Magical and poignant: Rambert Dance Company in Ghost Dances

Sadler’s Wells, London
May 17, 2017

David Mead

Making a welcome return after 13 years out of the repertory, Rambert’s latest triple bill is headlined by Christopher Bruce’s Ghost Dances. Although created as a response to the authoritarian and brutal Pinochet regime that ruled Chile in the 1970s and 1980s, and under which thousands of so-called enemies of the state and ordinary people disappeared, it remains hugely relevant; a moving tribute to victims of political oppression everywhere.

The three guant figures in skull masks and ragged loincloths dominate the work. Even when simply lurking on their rocky outcrops, the way they move, slithering around the stage and each other, yells death and disappearance. In contrast, the folk dance influenced choreography for the ordinary folk is filled with a sense of loss and a yearning for friends gone, for times past, for freedom. At the end of each dance, the people fall to the ground, then carried or dragged away, each representing one of the ‘disappeared’.

Ghost Dances is all danced in front of Bruce’s own rather Romantic backdrop of Chilean scenery, and to South American folk music played on panpipes and guitar. Toss in the haunting singing of Claudia Figueroa and you have a marvellously magical and poignant mix, and a classic of contemporary dance.

Lucy Balfour and Liam Francis in The days run away like wild horsesPhoto Ellie Kurtz
Lucy Balfour and Liam Francis in The days run away like wild horses
Photo Ellie Kurtz

Ghosts can be seen in the opening work of the evening too, The days run away like wild horses by Aletta Collins. It’s about a woman and her memories. The superb opening section, inspired by Zbigniew Rybcyński’s 1983 Oscar-winning short animation, Tango, has an increasingly comic note. A she sits alone, the stage becomes increasingly crowded by people from her memories; her ghosts. Among them is her young son, who climbs in through a window and tumbles out again, a girl with her homework, a jogger, a man with a Christmas tree, a couple of lovers and, most amusingly of all, a plumber carrying a toilet. Each repeats their movement again and again. In one sense none interact, but in another they very much do simply by being in the same space; certainly, the many pieces slowly form an complex whole.

A change of gear sees the set swept away, the cast reappear all identically dressed as the woman and her husband. That dance is neatly put together with well-structured ensemble and small group sections, but there is very little sense of the woman herself. Indeed, it seems to be as much a pure dance response to Arturo Márquez’s score as anything else; albeit a very pleasant response.
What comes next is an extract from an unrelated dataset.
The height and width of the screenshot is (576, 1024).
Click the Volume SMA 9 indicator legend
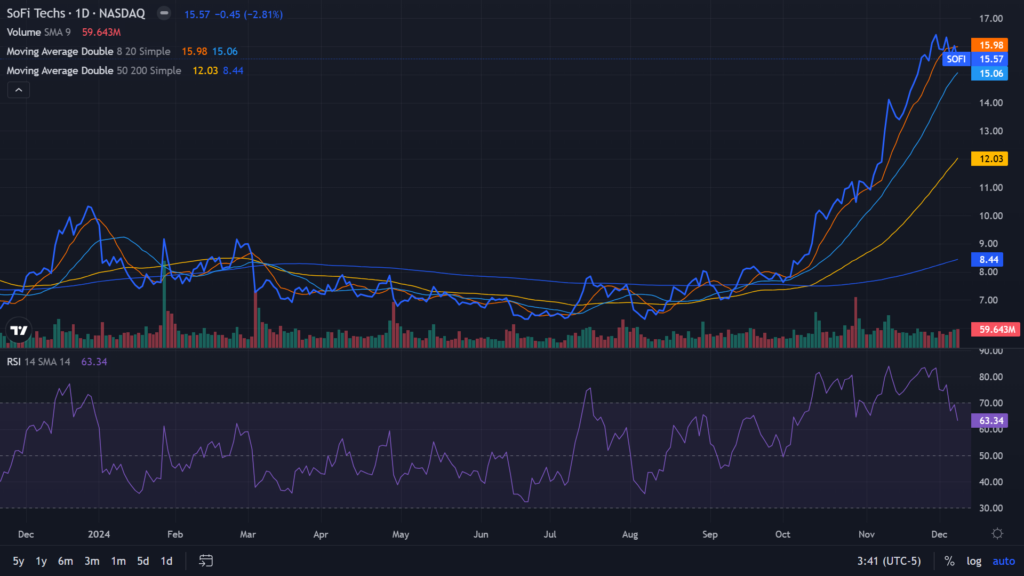click(x=40, y=32)
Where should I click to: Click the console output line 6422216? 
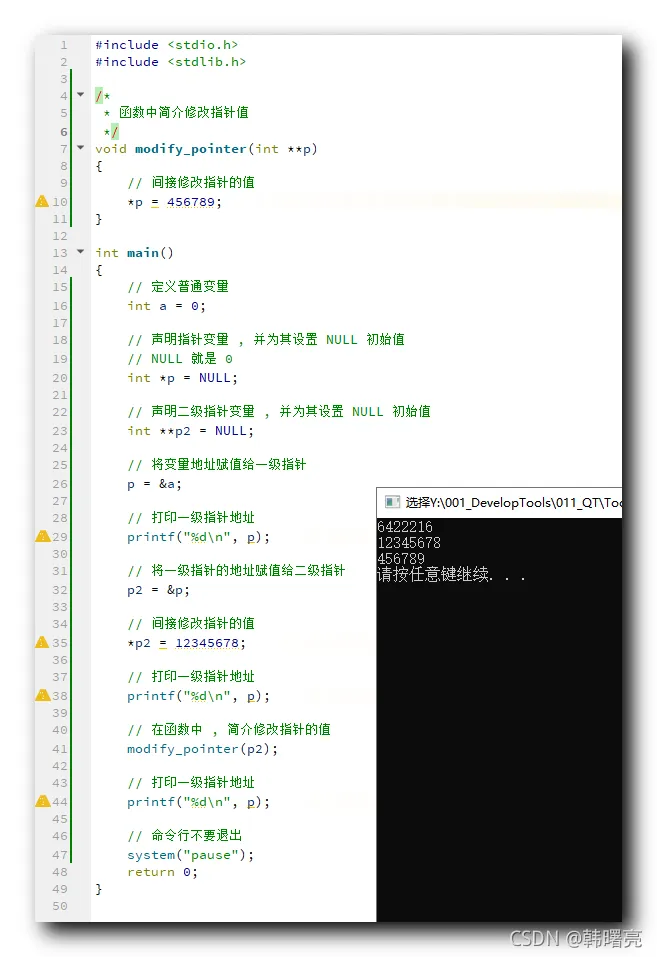pos(405,527)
Collins does pull it back at the end with a brief reappearance of the opening characters, though.

Dane Hurst and Miguel Altunaga in The 3 Dancers by Didy VeldmanPhoto Tristram Kenton
Dane Hurst and Miguel Altunaga in The 3 Dancers by Didy Veldman
Photo Tristram Kenton

Rather sharper and overall more appealing is Didy Veldman’s The 3 Dancers, inspired by Pablo Picasso’s 1925 painting of the same name. Much has been written about the picture and who the three figures might be, but while Veldman occasionally arranges her dancers in poses that hint at the Picasso, and hints at some of themes in his artwork, she turns away from any direct narrative, preferring to focus on applying the artist’s Cubism strategies and perspectives to choreography.

The result is a gorgeous dance of contrasting dynamics and styles, and of light and shadow. The work’s six dancers are split into two trios one in white, one in black, which can be seen as two sides of the same people. Initially, they perform separately, one continuing or echoing the other’s dance, although later the groups mix.
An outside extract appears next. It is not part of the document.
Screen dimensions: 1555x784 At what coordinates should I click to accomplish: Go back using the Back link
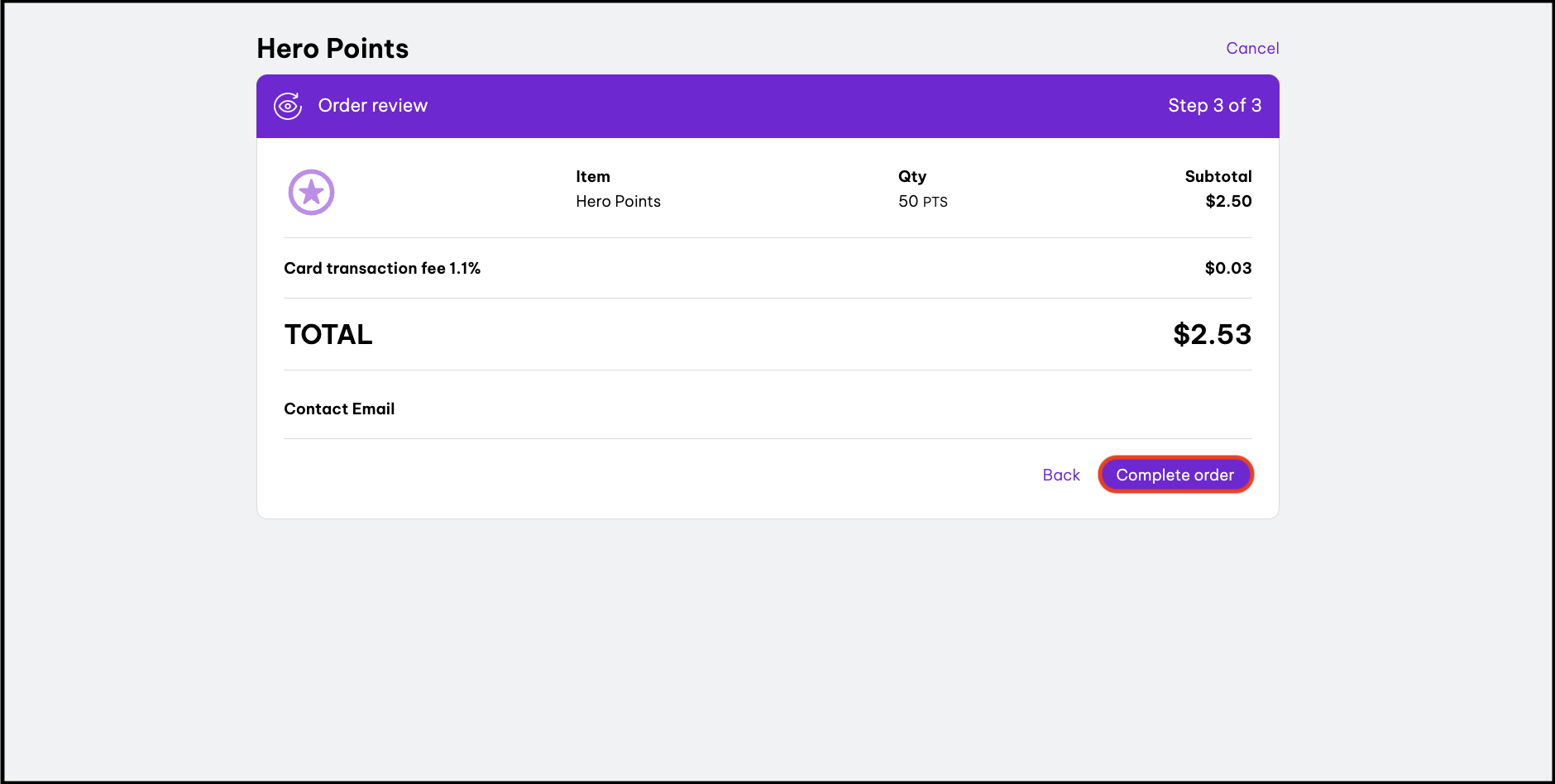[1061, 475]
The portrait can be seen at the beginning as the two groups of three shift and entwine, their fingers never losing contact from those of their partners. As things get more complex, almost upbeat, exuberant moments are interspersed with more considered, darker, sections. Those moods are also reflected in Elena Kats-Chernin’s score.

In contrast to the colour of the painting, Kimie Nakamo’s set design is as monochromatic as her costumes. The straight lines so often associated with Cubism are reflected in three huge mirrored shards that descend, and that reflect the more curved forms of the dancers.